ITEMS >>
— START —

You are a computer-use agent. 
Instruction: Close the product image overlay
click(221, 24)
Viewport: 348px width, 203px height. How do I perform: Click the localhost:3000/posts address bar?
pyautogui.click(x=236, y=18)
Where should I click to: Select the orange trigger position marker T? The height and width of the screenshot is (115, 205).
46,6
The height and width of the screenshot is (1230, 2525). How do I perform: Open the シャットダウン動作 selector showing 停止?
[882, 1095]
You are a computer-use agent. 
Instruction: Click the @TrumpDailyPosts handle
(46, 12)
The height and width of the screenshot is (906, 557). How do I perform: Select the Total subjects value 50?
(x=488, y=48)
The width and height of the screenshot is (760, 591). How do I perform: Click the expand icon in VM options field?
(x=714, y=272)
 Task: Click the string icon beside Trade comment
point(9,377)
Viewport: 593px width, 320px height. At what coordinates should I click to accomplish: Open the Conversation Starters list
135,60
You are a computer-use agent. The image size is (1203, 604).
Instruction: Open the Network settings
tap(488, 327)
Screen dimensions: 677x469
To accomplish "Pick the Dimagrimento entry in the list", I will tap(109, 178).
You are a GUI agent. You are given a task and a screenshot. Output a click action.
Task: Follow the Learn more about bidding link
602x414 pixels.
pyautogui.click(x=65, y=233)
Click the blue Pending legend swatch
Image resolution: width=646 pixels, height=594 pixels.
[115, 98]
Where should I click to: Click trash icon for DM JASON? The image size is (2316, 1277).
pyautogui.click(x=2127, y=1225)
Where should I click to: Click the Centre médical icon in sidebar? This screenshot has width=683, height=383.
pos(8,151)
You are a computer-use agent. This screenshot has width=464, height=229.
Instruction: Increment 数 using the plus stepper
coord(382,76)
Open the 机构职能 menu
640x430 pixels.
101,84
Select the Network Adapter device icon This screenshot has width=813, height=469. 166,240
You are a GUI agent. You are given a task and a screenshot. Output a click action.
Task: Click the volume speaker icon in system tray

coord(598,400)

— END —

GIVEN TASK >> Convert all the rows above into a numbered list, one line per item, and leave out any blank lines.

SOLUTION FOR THIS TASK >>
1. You are a computer-use agent. 
2. Instruction: Close the product image overlay
3. click(221, 24)
4. Viewport: 348px width, 203px height. How do I perform: Click the localhost:3000/posts address bar?
5. pyautogui.click(x=236, y=18)
6. Where should I click to: Select the orange trigger position marker T? The height and width of the screenshot is (115, 205).
7. 46,6
8. The height and width of the screenshot is (1230, 2525). How do I perform: Open the シャットダウン動作 selector showing 停止?
9. [882, 1095]
10. You are a computer-use agent. 
11. Instruction: Click the @TrumpDailyPosts handle
12. (46, 12)
13. The height and width of the screenshot is (906, 557). How do I perform: Select the Total subjects value 50?
14. (x=488, y=48)
15. The width and height of the screenshot is (760, 591). How do I perform: Click the expand icon in VM options field?
16. (x=714, y=272)
17.  Task: Click the string icon beside Trade comment
18. point(9,377)
19. Viewport: 593px width, 320px height. At what coordinates should I click to accomplish: Open the Conversation Starters list
20. 135,60
21. You are a computer-use agent. The image size is (1203, 604).
22. Instruction: Open the Network settings
23. tap(488, 327)
24. Screen dimensions: 677x469
25. To accomplish "Pick the Dimagrimento entry in the list", I will tap(109, 178).
26. You are a GUI agent. You are given a task and a screenshot. Output a click action.
27. Task: Follow the Learn more about bidding link
28. 602x414 pixels.
29. pyautogui.click(x=65, y=233)
30. Click the blue Pending legend swatch
31. Image resolution: width=646 pixels, height=594 pixels.
32. [115, 98]
33. Where should I click to: Click trash icon for DM JASON? The image size is (2316, 1277).
34. pyautogui.click(x=2127, y=1225)
35. Where should I click to: Click the Centre médical icon in sidebar? This screenshot has width=683, height=383.
36. pos(8,151)
37. You are a computer-use agent. This screenshot has width=464, height=229.
38. Instruction: Increment 数 using the plus stepper
39. coord(382,76)
40. Open the 机构职能 menu
41. 640x430 pixels.
42. 101,84
43. Select the Network Adapter device icon This screenshot has width=813, height=469. 166,240
44. You are a GUI agent. You are given a task and a screenshot. Output a click action.
45. Task: Click the volume speaker icon in system tray
46. coord(598,400)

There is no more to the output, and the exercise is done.